OLBIA. Si è spento nei giorni scorsi a Roma all’età di 82 anni l’imprenditore olbiese Gampiero Achenza, molto noto, già patron dell’Olbicar, storica autoconcessionaria Porsche, Audi e Volkswagen in Gallura. In piena pandemia aveva messo a disposizione gli enormi locali dell’ex concessionaria, sulla sopraelevata verso la Costa Smeralda, per allestire l’hub per le vaccinazioni anti Covid. A Olbia venerdì 17 giugno si svolgerà la commemorazione all’interno del padiglione Olbicar sulla sopraelevata della strada statale 125, che sarà celebrata dai frati della parrocchia di Sant’Ignazio da Laconi.
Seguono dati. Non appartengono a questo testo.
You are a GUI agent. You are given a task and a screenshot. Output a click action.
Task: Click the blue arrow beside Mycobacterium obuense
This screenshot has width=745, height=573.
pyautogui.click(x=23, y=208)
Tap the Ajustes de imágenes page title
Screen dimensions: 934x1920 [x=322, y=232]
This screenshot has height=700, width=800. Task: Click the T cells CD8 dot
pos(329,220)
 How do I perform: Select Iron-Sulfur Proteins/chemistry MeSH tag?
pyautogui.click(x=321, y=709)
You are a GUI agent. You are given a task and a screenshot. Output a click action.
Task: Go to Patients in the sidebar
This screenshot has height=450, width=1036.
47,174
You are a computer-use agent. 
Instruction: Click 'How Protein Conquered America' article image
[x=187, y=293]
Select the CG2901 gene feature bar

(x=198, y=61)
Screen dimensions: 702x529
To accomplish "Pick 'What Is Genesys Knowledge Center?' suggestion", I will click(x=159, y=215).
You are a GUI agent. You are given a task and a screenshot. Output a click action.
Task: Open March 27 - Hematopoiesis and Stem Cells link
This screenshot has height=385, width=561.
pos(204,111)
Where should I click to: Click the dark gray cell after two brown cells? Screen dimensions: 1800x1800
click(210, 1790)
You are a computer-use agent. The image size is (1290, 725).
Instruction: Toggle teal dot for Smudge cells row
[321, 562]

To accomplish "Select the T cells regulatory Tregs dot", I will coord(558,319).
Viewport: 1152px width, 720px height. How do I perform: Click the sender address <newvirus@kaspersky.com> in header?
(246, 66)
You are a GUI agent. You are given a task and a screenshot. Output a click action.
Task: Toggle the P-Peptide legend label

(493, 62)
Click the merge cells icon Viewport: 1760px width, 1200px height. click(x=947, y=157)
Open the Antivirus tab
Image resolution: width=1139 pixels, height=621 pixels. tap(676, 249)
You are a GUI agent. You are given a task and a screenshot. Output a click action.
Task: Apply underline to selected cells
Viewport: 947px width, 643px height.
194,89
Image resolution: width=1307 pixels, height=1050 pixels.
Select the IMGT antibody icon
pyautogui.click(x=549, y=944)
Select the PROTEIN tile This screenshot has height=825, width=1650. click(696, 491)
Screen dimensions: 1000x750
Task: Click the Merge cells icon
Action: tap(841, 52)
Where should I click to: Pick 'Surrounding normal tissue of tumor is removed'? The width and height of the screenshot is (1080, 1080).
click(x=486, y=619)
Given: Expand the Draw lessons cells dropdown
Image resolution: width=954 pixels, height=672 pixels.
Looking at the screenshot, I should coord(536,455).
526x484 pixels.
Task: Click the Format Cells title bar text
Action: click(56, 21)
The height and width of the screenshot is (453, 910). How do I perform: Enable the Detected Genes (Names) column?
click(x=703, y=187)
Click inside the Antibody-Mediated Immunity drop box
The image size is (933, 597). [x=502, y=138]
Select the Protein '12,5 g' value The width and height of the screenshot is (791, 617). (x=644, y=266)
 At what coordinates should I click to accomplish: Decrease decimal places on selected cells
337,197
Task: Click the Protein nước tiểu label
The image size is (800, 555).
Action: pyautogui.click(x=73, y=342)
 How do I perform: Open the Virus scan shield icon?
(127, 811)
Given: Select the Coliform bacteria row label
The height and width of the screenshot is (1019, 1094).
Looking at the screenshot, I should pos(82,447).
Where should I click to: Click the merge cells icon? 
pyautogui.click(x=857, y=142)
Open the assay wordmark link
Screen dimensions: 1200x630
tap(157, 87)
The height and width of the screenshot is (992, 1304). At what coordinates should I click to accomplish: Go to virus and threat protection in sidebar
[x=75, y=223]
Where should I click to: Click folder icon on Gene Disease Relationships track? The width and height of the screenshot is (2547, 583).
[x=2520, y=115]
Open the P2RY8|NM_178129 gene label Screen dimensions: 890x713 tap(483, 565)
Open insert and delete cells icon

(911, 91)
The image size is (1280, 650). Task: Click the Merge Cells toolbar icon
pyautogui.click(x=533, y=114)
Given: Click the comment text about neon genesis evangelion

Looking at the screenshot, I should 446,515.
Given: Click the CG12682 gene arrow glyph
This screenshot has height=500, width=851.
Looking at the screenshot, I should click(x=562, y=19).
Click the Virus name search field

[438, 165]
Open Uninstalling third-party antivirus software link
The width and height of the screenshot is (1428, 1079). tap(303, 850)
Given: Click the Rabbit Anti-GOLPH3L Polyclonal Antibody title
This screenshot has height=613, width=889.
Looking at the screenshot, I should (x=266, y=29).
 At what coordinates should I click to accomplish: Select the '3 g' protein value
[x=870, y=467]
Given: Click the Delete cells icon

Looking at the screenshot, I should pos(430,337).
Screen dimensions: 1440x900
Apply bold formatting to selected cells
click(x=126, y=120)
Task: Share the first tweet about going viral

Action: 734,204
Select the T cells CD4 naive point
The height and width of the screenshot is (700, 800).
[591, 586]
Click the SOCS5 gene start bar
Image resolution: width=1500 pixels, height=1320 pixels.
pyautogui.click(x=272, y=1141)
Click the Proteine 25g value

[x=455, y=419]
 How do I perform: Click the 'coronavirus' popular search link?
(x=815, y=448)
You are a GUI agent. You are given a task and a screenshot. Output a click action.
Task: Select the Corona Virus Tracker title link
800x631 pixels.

Originario di Tempio, Giampiero Achenza ha combattuto fino alla fine contro una leucemia mieloide acuta, diagnosticata soltanto pochi mesi fa. Lascia la moglie Patrizia Albanese e i due figli, Virginia ed Edoardo, giovani imprenditori nel mondo della moda e della tecnologia. «È un dolore al quale non si riesce a dare un senso, neanche se ci si prova – è il commento della moglie Patrizia, appartenente a una nota famiglia dell’industria calzaturiera romana –. Credo che ciò che di meglio si possa fare è ora ricordarlo per l’uomo onesto e generoso quale era e per averci insegnato che la vita e la famiglia sono doni preziosi e che nessun ostacolo può condizionare in modo negativo la nostra vita».

Imprenditore conosciutissimo in tutta la Sardegna e anche oltre Tirreno, Achenza per anni è stato l’unico concessionario Porsche, Audi e Volkswagen dell’isola. Da pochi anni in pensione, amava viaggiava per il mondo insieme all’inseparabile moglie Patrizia con un sogno nel cassetto: trasformare le terre di famiglie in vigneti per produrre grandi vini rossi e bianchi.

Giampiero Achenza è sempre stato molto legato alla comunità di Olbia, come confermano gli interventi di solidarietà compiuti nel corso degli anni. Durante il periodo drammatico della pandemia – solo per citare gli ultimi episodi in ordine di tempo – la famiglia aveva messo a disposizione della città spazi e locali (il padiglione dell’ex concessionaria Olbicar, sulla sopraelevata) trasformati in strutture ricettive per la somministrazione dei vaccini anti Covid. Oppure, sempre durante la pandemia, spazi messi a disposizione per ospitare la numerosa comunità cristiana – attraverso i frati cappuccini di Olbia della parrocchia di Sant’Ignazio da Laconi – soprattutto sotto le festività natalizie, che è riuscita a riunirsi e a celebrare la messa nonostante tutte le restrizioni e le difficoltà imposte dall’emergenza sanitaria.(m.b.)